Sept témoins oculaires ont corroboré et précisé ses dires. Ayant assisté à la scène, un coursier de 29 ans témoigne que la « dame avec l’imperméable beige toute calme se fait agripper violemment le cou par le policier ». Lequel, ensuite, « lui assène un coup violent dans les jambes ». Un juriste explique qu’elle est « prise à la gorge très violemment ». Une riveraine dit le voir « empoigner très fortement la femme qui n’avait absolument rien fait ». Une courtière en assurances de 33 ans abonde : la quadragénaire n’opposait « aucune résistance ».

C’est pourquoi son avocat, Me David Curiel, accuse l’agent de la BAC d’avoir « travesti la réalité » sur procès-verbal. « On pourrait le poursuivre pour faux en écriture publique », un crime passible des Assises, tonne le pénaliste. Les procès-verbaux comporteraient un élément factuellement faux — le policier serre son cou, non son manteau — et le degré de violence du policier semble décrite de manière euphémisée. Cette édulcoration est-elle volontaire ? Les autres policiers ont-ils eu une confiance aveugle dans le récit de leur collègue qui influence en retour leurs récits à eux ? In fine, ces PV signés par des agents assermentés sont-ils le reflet de la réalité ? Des questions peu anodines alors que la France débat des violences policières, des situations où il n’y a souvent ni témoin, ni vidéo, et se résumant à un inégal duel policier-plaignant.

Images de la préfecture de police, qui ne montrent qu’une partie incomplète de la scène.

SOUS L’EMPRISE D’UN “GESTE D’ÉTOUFFEMENT”

Toujours est-il qu’au tribunal de Paris le 3 juin dernier, la présidente de la 28e chambre correctionnelle, Agnès Herzog, a détricoté le récit du policier. Non seulement Leila a-t-elle selon la magistrate « tenté courageusement d’enjoindre l’agresseur à cesser de porter des coups à la victime au sol », mais si elle a en effet « tordu le pouce gauche » du policier, c’était pour « mettre fin à sa sensation d’étouffement » infligée par le gardien de la paix, non pas pour « porter atteinte à on intégrité physique », conclut la juge. Elle était « indéniablement sous l’emprise d’un geste d’étouffement », comme en attestent les lésions figurant sur les certificats médicaux.

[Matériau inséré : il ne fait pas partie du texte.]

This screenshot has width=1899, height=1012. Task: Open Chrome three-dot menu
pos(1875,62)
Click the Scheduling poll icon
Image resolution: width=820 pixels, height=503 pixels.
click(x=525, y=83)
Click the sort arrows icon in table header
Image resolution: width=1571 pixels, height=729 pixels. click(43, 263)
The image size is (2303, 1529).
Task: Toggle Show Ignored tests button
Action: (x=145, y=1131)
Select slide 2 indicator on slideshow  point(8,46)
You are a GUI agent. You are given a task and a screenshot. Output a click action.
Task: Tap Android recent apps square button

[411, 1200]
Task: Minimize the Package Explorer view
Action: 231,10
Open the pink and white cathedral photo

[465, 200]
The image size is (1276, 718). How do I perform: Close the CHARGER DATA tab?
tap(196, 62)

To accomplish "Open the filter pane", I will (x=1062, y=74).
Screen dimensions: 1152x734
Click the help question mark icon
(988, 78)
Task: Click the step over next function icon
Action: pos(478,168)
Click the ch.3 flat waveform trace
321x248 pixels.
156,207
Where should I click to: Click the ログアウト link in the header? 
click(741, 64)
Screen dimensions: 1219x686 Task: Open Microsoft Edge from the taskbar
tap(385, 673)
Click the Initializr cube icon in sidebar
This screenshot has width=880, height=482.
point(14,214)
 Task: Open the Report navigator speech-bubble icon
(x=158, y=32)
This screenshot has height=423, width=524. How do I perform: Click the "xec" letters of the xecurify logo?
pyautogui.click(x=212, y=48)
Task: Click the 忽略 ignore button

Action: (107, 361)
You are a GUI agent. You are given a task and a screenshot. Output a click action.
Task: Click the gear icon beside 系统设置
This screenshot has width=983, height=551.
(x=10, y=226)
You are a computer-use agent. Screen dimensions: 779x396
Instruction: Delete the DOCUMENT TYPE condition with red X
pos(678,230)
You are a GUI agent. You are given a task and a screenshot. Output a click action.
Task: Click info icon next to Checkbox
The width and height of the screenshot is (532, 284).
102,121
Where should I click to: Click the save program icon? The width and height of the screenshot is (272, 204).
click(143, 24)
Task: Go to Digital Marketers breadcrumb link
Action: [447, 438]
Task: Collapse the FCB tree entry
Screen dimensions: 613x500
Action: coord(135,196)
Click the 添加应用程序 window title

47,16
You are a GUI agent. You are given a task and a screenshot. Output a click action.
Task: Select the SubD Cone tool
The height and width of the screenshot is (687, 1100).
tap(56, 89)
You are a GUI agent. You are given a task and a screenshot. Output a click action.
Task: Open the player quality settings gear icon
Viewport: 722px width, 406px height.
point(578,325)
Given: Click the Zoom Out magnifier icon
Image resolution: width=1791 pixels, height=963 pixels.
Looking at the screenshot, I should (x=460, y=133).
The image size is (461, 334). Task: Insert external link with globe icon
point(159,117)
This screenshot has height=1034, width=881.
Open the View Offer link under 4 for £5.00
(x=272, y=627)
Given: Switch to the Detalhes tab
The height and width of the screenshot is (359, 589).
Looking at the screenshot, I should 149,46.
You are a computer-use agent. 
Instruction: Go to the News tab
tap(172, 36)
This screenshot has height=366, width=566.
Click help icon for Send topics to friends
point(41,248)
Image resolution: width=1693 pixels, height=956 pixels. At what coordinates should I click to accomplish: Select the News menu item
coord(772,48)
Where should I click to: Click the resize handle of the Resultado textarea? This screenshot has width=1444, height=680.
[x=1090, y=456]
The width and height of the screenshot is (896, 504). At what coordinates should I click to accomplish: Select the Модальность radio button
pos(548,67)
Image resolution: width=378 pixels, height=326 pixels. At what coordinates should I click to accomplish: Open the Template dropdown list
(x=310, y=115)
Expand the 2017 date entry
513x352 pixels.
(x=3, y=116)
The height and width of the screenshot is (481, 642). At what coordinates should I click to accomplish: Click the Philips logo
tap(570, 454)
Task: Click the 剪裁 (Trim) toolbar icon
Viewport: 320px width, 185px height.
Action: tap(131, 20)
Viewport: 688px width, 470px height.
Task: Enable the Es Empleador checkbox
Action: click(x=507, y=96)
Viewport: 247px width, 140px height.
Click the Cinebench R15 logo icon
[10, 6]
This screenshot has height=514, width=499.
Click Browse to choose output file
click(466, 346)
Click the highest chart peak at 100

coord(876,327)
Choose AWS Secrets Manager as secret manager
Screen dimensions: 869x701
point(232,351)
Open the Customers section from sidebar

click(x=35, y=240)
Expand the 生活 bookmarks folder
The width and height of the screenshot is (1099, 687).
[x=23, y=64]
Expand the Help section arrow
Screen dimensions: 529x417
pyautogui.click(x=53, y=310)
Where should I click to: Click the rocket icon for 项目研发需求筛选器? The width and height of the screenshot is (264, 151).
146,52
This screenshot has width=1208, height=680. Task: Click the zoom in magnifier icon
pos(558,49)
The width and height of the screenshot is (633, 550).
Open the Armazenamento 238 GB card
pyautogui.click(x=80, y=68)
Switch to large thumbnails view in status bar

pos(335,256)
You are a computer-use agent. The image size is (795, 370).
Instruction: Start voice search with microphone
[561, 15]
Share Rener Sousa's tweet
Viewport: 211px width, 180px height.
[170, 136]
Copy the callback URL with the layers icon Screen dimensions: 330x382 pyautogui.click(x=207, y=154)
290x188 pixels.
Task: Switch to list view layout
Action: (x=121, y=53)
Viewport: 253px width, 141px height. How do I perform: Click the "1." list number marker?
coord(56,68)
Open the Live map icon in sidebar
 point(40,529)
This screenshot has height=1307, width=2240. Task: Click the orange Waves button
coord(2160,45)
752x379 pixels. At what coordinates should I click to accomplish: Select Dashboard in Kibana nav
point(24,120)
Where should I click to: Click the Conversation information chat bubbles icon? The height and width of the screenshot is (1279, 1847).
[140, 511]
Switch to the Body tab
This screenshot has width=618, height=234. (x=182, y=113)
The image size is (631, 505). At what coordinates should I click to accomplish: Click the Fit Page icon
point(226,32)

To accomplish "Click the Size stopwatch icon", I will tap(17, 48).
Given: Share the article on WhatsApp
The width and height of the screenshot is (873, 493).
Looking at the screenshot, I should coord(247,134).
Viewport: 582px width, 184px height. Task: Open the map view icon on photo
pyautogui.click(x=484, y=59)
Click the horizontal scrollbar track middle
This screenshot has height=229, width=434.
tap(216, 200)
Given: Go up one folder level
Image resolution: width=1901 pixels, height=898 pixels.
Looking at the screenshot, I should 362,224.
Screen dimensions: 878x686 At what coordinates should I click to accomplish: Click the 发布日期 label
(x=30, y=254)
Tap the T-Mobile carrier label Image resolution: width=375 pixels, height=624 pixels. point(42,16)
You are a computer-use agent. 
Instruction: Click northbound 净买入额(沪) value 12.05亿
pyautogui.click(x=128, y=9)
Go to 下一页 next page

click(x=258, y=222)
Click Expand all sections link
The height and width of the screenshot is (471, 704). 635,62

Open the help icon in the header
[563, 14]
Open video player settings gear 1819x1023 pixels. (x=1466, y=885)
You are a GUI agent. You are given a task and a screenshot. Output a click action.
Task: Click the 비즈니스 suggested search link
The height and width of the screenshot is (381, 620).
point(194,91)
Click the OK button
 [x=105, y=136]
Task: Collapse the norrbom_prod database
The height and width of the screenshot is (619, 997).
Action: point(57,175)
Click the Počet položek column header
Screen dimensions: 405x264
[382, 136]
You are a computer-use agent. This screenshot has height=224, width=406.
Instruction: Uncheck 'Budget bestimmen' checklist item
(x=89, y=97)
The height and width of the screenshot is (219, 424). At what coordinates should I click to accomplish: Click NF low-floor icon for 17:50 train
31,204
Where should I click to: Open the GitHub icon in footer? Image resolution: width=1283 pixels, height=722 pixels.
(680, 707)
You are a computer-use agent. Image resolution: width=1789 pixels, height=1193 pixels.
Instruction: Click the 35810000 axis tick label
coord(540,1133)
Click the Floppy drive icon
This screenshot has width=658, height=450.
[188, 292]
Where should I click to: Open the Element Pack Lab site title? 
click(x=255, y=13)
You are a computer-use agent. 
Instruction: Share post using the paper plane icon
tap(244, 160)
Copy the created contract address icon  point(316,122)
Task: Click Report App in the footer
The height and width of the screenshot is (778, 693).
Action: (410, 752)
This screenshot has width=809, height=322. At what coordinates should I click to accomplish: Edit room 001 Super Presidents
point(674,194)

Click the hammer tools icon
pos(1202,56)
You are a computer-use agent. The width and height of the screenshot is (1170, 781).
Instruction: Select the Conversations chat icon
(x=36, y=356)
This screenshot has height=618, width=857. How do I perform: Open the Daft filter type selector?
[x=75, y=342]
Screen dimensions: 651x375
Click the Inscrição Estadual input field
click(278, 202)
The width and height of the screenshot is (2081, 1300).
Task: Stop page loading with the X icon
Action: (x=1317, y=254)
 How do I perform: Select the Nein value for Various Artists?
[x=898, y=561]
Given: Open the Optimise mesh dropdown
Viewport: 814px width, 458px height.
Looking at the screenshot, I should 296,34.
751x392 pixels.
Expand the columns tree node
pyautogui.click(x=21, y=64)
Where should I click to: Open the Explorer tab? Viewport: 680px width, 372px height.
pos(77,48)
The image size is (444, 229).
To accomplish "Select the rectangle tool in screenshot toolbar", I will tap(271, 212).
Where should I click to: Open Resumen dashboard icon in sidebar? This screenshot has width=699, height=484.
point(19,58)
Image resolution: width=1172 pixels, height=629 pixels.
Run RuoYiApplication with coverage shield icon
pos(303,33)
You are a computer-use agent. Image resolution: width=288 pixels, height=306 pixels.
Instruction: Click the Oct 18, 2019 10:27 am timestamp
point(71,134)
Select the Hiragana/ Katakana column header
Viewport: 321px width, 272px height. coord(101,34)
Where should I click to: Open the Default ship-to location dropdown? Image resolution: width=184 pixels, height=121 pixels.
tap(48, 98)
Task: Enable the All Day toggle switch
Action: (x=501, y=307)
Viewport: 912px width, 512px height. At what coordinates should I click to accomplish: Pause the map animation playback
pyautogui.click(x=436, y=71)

Ces derniers, établis à l’hôpital Bichat, montrent que le policier n’a pas fait que l’éconduire ou la maintenir par le col. Les urgences où est conduite Leila N. au cours de sa garde à vue, concluent à un « trauma contusion cervicale droite », des « pétechies cervicales latérales droite », une « ecchymose » de 5 cm au cou, une « ecchymose violacée » de 6 cm au tibia. Sa situation est telle qu’elle réclame un second passage aux urgences plus tard dans la nuit, à cause des « douleurs cervicales ». L’hôpital lui prescrit des antalgiques supplémentaires et Leila dit avoir passé la nuit à pleurer en cellule.

Ironie de l’histoire, Florian G. est lui-même revenu sur sa version des faits à l’audience, sans doute involontairement, convenant que la femme avait tordu son pouce par « geste de self-defense ». Sollicité, son avocat Me Noé Gout a précisé qu’il ne fera « aucune déclaration ».

De son côté, Leila N. avait déposé plainte auprès de l’IGPN pour ce qu’elle considère être des violences policières. Cette plainte a été classé sans suite.